Probability Score: E (Unlikely a cause of clinically apparent acute liver injury).
Pregnancy and Lactation Effects
◉ Overview of Lactation Use
Due to individual variability in timolol secretion in breast milk and limited experience with its use during lactation, alternative medications should be preferred, especially in breastfeeding newborns or premature infants.
The risk to breastfed infants is low when mothers use timolol eye drops, but some guidelines indicate that gel formulations are preferred over solution formulations. To significantly reduce the amount of medication entering breast milk after using eye drops, press the tear duct at the corner of the eye for at least 1 minute, then blot away excess medication with absorbent tissue.
◉ Effects on Breastfed Infants
Currently, there are no relevant reports, but β-adrenergic blockers with similar excretory properties to breast milk have caused adverse reactions in breastfed newborns.
In a case report of a 9-week-old breastfed infant, no side effects were observed. The infant's mother used 0.5% timolol eye drops twice daily in one eye.
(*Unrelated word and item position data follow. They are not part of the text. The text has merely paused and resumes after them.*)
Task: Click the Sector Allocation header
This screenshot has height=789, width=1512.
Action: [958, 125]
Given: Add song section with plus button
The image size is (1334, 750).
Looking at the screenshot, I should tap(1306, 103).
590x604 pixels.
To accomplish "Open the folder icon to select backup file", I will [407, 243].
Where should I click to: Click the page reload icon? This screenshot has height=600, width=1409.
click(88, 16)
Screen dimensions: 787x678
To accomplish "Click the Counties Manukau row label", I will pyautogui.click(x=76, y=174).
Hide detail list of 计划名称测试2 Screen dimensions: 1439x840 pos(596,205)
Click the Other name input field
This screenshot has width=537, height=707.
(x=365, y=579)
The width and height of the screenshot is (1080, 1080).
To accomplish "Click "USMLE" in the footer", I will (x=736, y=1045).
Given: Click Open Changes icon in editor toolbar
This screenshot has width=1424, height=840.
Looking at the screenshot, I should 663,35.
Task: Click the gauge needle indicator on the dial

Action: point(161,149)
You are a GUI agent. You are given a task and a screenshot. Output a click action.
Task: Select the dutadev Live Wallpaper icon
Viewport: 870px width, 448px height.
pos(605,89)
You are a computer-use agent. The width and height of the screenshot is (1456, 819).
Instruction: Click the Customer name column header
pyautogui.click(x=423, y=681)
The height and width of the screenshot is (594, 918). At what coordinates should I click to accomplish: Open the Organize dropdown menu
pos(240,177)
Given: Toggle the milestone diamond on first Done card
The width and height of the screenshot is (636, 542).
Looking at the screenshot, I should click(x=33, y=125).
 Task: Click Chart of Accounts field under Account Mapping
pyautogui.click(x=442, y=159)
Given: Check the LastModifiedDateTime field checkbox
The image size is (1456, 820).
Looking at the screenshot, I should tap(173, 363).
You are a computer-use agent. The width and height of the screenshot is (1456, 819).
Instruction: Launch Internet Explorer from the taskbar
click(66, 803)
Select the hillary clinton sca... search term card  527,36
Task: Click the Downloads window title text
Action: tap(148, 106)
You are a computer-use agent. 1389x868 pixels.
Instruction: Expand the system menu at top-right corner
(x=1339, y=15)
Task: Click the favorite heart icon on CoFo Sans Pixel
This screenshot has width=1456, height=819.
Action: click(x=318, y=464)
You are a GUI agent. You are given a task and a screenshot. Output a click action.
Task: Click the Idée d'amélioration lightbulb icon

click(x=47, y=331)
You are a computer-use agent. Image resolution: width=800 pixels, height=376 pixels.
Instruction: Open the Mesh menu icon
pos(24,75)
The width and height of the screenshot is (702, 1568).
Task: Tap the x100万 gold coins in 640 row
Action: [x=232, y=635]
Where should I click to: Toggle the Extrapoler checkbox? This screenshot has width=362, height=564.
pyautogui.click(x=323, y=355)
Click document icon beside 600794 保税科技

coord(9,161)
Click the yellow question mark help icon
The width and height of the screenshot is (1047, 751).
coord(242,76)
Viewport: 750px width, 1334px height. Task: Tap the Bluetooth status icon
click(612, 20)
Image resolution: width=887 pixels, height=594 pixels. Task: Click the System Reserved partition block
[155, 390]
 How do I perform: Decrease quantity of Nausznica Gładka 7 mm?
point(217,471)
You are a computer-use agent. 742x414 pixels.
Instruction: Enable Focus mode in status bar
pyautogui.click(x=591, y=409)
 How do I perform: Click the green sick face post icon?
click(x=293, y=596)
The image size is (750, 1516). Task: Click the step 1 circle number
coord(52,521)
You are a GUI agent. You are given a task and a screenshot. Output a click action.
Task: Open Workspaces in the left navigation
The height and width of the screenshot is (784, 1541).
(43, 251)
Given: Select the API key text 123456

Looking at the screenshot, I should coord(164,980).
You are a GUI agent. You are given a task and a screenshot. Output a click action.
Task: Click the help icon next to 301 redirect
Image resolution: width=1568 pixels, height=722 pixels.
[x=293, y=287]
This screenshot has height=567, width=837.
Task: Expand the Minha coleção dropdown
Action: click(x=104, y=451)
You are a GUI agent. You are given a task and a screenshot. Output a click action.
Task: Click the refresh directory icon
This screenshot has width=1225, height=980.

One mother used 2 drops of 0.5% timolol eye drops daily, along with pilocarpine eye drops twice daily and oral acetazolamide twice daily, ultimately resulting in premature birth at 36 weeks of gestation. This infant began exclusive breastfeeding 6 hours after birth and continued for 5 months. On the second day after birth, the infant developed electrolyte disturbances, manifested as hypocalcemia, hypomagnesemia, and metabolic acidosis. The infant received oral calcium gluconate and a single intramuscular injection of magnesium sulfate. Despite continued breastfeeding and ongoing maternal medication, the infant's mild metabolic acidosis resolved by day four postnatally, and weight gain was normal at 1, 3, and 8 months, although mild hypotonia persisted. The authors suggest the metabolic disturbances were caused by transplacental transport of acetazolamide, and these disturbances eventually resolved despite continued breastfeeding. The infant gained weight well during breastfeeding but still had mild residual hypertonia in the lower extremities, requiring physical therapy. A newborn was breastfed while the mother received multiple ophthalmic treatments with timolol, dipivirine, dazolamide, brimonidine, and multiple acetazolamide combinations. Ultimately, the mother received 0.5% timolol gel solution and 2% dazolamide eye drops. The medications were administered immediately after breastfeeding, and punctal occlusion was performed; the infant did not experience apnea or bradycardia.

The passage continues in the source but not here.